## The task
Identify each line in the records below that contains the word "Switch", and copy it.

## Information shown
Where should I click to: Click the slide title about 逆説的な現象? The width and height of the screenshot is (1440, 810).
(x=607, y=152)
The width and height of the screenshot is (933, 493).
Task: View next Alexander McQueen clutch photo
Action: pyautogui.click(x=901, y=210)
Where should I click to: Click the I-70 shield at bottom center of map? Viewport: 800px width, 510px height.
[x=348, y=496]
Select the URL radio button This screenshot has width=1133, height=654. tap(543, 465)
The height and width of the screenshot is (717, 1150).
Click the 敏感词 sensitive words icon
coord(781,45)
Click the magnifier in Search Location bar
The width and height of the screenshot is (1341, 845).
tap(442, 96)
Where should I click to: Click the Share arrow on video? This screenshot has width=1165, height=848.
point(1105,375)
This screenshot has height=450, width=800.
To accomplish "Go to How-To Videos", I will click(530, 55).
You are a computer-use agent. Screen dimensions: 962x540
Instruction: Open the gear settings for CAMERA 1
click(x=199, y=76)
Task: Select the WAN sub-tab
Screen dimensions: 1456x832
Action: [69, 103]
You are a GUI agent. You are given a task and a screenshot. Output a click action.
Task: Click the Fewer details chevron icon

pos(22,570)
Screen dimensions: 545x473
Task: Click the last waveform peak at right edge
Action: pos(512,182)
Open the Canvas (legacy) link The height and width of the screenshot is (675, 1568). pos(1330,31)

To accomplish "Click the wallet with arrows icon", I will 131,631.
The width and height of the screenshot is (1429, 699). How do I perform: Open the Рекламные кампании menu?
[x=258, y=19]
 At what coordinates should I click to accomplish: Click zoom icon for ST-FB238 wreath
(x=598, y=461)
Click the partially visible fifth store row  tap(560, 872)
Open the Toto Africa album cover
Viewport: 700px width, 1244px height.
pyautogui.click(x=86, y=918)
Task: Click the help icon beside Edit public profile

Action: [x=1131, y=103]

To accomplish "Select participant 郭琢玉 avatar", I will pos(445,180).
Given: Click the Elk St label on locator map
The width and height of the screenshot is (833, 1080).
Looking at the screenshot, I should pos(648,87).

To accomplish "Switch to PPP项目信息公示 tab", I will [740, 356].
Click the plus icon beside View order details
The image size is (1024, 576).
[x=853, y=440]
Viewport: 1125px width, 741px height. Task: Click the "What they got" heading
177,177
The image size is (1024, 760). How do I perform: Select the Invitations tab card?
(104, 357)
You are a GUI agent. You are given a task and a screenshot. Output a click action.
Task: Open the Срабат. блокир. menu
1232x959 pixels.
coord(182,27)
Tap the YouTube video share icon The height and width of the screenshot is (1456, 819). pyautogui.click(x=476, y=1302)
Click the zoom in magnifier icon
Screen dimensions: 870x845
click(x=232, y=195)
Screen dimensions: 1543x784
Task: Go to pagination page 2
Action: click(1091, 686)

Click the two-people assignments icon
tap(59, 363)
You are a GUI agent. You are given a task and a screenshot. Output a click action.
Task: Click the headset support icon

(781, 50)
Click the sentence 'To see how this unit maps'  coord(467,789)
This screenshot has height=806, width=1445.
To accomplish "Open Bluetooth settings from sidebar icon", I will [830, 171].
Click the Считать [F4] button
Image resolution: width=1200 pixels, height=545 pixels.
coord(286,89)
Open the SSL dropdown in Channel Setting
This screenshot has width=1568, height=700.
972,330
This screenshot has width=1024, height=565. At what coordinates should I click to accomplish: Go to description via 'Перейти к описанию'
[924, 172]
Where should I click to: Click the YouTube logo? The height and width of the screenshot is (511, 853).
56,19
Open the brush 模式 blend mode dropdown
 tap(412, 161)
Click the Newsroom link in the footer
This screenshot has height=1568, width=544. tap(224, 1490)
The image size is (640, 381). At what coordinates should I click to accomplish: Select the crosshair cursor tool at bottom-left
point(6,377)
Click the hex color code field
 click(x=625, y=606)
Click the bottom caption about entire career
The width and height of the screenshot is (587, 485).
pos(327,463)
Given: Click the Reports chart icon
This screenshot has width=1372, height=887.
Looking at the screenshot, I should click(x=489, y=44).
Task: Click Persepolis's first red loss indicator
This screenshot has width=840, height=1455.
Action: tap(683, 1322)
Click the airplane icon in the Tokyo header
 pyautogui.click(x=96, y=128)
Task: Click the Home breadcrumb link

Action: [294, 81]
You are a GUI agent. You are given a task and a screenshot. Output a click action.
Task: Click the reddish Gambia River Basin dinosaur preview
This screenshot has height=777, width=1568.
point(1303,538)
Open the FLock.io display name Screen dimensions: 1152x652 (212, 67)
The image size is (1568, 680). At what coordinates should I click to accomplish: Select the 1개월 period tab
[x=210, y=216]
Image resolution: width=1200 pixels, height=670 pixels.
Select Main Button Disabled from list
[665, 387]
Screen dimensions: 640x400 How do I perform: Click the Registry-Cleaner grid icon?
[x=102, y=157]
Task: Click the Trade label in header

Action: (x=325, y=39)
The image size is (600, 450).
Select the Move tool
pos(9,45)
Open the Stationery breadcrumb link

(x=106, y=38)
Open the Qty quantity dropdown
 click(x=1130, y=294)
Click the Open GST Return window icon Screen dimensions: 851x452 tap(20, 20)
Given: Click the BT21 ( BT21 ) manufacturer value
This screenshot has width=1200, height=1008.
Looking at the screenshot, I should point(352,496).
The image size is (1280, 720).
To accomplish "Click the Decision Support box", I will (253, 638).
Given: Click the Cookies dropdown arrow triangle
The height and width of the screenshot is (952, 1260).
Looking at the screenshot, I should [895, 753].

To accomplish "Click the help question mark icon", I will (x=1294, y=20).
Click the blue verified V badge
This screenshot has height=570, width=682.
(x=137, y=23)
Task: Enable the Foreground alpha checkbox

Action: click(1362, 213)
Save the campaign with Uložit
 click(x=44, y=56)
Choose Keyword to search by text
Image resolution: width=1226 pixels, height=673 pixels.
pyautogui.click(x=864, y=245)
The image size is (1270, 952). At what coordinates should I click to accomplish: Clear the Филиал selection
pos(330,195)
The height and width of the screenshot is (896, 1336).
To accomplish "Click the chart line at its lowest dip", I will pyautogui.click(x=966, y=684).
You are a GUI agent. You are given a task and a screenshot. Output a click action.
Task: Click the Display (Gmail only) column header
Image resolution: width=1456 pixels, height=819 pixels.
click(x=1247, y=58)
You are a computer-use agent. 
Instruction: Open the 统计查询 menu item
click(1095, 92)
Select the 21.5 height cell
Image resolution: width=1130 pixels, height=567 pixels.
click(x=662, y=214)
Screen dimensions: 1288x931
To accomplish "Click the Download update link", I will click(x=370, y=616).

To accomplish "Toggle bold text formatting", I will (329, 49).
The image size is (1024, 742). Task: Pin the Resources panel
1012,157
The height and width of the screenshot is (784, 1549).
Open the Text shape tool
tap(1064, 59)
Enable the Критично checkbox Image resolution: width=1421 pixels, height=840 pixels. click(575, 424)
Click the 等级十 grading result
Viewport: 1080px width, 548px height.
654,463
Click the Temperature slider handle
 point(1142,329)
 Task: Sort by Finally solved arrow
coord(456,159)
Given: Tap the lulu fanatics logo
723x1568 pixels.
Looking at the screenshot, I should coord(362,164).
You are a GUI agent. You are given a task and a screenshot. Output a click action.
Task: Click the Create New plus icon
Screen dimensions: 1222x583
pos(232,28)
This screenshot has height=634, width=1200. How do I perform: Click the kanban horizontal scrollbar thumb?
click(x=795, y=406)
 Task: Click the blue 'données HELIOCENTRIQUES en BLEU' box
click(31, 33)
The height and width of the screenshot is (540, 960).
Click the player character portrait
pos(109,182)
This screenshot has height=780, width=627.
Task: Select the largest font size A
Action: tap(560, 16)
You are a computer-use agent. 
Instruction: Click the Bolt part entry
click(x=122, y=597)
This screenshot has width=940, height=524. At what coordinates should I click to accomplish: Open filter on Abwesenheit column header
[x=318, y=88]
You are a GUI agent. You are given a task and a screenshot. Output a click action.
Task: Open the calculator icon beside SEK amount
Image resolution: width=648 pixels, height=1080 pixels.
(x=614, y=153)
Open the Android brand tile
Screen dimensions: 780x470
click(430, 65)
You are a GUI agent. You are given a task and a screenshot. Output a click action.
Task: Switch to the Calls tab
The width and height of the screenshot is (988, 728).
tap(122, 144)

## Task answer
To accomplish "Switch to PPP项目信息公示 tab", I will [740, 356].
Task: Switch to the Calls tab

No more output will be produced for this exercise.